**Task objective**: Report every line of the material that contains the string "magnifier".

**Information shown**:
- Opening Delimiter -
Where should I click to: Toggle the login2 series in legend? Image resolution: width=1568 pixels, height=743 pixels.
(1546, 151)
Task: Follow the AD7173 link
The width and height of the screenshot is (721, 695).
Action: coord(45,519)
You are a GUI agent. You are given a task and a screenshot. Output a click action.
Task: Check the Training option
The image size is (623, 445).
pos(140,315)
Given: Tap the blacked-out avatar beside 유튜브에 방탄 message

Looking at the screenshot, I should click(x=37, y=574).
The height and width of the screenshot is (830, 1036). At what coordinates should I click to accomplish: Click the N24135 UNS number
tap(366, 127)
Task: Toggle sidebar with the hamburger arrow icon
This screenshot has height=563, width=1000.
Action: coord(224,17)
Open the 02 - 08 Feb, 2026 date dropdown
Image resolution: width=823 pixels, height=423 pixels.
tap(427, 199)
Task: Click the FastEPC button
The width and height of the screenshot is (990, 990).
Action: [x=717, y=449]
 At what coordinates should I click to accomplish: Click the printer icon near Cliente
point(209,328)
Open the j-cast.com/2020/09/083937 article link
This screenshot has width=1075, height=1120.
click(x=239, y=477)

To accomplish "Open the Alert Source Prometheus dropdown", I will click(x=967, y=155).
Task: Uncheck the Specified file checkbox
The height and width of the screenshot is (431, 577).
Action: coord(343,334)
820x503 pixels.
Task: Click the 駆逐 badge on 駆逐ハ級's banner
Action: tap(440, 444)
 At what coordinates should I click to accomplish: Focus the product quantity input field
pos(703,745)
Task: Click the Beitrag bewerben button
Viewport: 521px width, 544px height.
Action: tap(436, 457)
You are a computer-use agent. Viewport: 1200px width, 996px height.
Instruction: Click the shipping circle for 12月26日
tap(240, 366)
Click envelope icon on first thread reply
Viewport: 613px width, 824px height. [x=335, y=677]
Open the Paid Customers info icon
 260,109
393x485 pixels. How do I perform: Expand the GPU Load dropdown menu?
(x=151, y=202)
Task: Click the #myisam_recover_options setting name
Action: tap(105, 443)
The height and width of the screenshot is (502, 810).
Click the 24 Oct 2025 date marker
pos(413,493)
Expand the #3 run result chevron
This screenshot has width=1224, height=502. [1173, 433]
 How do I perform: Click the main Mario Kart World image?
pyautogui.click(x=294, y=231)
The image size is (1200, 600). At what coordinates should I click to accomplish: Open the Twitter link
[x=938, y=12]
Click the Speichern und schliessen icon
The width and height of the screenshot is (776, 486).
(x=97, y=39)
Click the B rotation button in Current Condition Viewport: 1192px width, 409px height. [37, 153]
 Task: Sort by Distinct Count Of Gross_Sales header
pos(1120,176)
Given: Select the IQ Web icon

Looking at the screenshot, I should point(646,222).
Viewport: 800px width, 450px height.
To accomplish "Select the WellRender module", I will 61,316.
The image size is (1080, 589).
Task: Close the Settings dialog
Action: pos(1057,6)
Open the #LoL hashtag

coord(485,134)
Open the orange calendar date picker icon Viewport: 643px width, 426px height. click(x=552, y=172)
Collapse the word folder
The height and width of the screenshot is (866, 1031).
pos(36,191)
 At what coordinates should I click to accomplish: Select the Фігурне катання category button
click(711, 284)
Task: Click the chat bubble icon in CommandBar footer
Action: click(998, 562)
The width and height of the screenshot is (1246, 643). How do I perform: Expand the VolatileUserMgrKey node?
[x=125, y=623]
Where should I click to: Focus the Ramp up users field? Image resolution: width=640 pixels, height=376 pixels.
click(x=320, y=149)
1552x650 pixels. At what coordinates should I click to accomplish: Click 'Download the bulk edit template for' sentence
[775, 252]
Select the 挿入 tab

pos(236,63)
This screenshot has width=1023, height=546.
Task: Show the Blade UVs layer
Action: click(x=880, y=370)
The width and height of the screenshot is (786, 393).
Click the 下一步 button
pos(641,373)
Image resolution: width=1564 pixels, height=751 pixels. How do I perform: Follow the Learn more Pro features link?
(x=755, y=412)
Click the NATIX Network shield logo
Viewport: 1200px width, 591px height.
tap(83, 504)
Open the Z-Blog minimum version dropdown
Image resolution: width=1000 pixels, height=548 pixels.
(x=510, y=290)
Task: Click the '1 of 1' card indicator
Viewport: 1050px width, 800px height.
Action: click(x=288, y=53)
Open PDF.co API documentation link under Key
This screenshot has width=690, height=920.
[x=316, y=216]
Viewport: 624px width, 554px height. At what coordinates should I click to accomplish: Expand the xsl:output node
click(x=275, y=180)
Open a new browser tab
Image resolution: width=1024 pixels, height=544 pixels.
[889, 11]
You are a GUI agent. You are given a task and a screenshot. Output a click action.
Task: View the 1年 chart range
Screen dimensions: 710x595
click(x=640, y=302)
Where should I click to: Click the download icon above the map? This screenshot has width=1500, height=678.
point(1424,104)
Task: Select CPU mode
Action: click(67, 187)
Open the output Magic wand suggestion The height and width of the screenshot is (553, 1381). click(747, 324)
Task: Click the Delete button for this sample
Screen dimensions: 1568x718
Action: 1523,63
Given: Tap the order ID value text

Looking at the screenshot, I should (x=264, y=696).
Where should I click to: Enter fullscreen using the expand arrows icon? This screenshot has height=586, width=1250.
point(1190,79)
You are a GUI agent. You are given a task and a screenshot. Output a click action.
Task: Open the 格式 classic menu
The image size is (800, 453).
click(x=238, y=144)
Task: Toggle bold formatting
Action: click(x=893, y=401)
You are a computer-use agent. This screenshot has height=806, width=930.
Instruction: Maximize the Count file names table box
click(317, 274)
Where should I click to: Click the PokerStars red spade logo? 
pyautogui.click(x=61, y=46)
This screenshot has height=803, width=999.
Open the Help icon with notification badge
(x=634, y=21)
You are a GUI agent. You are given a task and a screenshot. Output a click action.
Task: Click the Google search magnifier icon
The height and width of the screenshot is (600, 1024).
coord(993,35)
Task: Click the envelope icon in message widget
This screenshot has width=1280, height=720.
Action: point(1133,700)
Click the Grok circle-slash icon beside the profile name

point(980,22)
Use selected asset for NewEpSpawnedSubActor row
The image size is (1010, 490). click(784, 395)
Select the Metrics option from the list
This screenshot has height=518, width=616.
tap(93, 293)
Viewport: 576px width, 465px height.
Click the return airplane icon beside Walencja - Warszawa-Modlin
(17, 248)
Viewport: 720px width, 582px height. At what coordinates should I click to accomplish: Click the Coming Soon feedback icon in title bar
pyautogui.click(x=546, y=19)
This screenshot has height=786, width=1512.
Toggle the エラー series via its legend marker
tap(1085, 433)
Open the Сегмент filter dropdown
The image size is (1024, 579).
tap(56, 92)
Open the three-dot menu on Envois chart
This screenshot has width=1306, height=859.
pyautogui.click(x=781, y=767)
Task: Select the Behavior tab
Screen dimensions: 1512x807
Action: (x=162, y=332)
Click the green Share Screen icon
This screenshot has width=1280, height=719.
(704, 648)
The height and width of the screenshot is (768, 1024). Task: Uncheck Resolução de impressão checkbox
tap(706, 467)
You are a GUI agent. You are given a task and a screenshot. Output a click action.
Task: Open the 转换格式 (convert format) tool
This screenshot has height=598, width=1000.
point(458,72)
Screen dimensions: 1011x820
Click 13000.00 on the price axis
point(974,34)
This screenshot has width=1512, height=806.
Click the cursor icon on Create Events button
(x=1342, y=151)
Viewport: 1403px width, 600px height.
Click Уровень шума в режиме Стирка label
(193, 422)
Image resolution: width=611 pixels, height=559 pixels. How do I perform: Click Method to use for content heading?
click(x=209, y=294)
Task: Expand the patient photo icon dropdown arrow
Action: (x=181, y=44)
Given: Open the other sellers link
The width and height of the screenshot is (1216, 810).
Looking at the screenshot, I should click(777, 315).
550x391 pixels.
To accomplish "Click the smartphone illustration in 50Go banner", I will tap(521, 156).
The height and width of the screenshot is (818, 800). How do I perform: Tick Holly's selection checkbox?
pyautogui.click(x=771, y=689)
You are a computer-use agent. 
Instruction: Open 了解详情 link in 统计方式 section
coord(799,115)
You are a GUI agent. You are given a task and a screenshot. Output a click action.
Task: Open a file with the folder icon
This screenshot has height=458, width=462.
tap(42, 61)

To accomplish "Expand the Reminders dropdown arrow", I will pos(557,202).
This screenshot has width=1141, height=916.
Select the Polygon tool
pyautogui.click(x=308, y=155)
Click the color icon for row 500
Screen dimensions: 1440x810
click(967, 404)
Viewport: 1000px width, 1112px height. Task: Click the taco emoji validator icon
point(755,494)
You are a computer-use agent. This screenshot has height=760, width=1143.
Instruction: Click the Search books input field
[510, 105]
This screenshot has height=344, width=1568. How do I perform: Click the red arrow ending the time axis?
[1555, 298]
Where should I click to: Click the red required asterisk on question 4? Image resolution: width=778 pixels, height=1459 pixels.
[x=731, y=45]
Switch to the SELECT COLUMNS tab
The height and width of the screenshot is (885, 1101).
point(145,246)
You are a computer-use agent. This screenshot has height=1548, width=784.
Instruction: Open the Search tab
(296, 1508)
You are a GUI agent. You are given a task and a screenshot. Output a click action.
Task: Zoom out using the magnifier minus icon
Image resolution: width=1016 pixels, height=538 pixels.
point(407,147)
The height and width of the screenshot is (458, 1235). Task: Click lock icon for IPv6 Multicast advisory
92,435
- Closing Delimiter -
**Answer to this task**:
Task: Click the Google search magnifier icon
Task: Zoom out using the magnifier minus icon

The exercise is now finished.